This article makes no real sense other than the author’s and the Times’ need to take a pot shot at the former President:

It was supposed to be simple, breaking into a small boatyard near here and stealing a marine radio to monitor police frequencies.

But when the two intruders, Patrick V., 14, and his accomplice, Christopher Conley, 19, spotted what they thought were video surveillance cameras, they panicked and set fire to the building, burning it down along with several boats and engines. Unknown to them, one of the boat engines belonged to former President George Bush, whose summer house is seven miles away.
Within days of the July 2002 fire, Secret Service and other federal agents were at Patrick’s house here. His mother, Denise Collier, said they told her that the young men had “blown up the president’s boat” in what might have been “a terrorist act.” One federal firearms agent told her, Ms. Collier recalled, that the incident had raised “national security concerns.”

Patrick then found himself in a highly unusual predicament. Instead of being tried in local juvenile court, he was turned over to the United States attorney’s office in Portland, tried in Federal District Court and found guilty. He was given the maximum sentence allowed: 30 months incarceration, followed by 27 months of probation. He was then sent to a maximum security juvenile facility in Pennsylvania on the order of the federal Bureau of Prisons.

The implication is that former President Bush had something to do with the case, directly or indirectly.

(1) The President denies it. It probably had nothing to do with him. Probably, the prosecutor didn’t want to deal with the punk or his parents and decided to screw them because he could–and rightly so.

(2) Who the hell cares?!

The kid is some punk whose parents should have beat his ass. Instead, they run to a sympathetic New York Times to rail against the mean old Bush family and the mean old prosecutor who prosecuted the case as a federal crime.

The kid got what he deserves. The former President did not.
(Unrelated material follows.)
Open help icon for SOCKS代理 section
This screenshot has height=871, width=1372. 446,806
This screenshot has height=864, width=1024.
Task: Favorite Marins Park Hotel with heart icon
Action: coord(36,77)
This reminds me of another article found here. Some 17 year old punk gets drunk, is rowdy, resists arrest, is obnoxious in jail, backtalks the police, and winds up with a black eye. His mom sues for a civil rights violation. She should have beat her kid’s ass. She should have thanked God that a black eye was the worst thing from it. Her kid is going to be in the State Pen. soon enough because he won’t learn his lesson this time.

This all reminds me of a story my father-in-law recently told me. A guy he knows has a son who got a DUI. It was his fourth one. His parents hired a lawyer who was able to get rid of two of the other three. No doubt the kid thought he didn’t have to obey the law because his parents could get him off on a technicality.

When you don’t let the child learn the consequences of actions because of technicalities, you prevent them from learning lessons and contribute to their delinquency. Sometimes, whether you like it or not, your kid deserves to have his ass beat.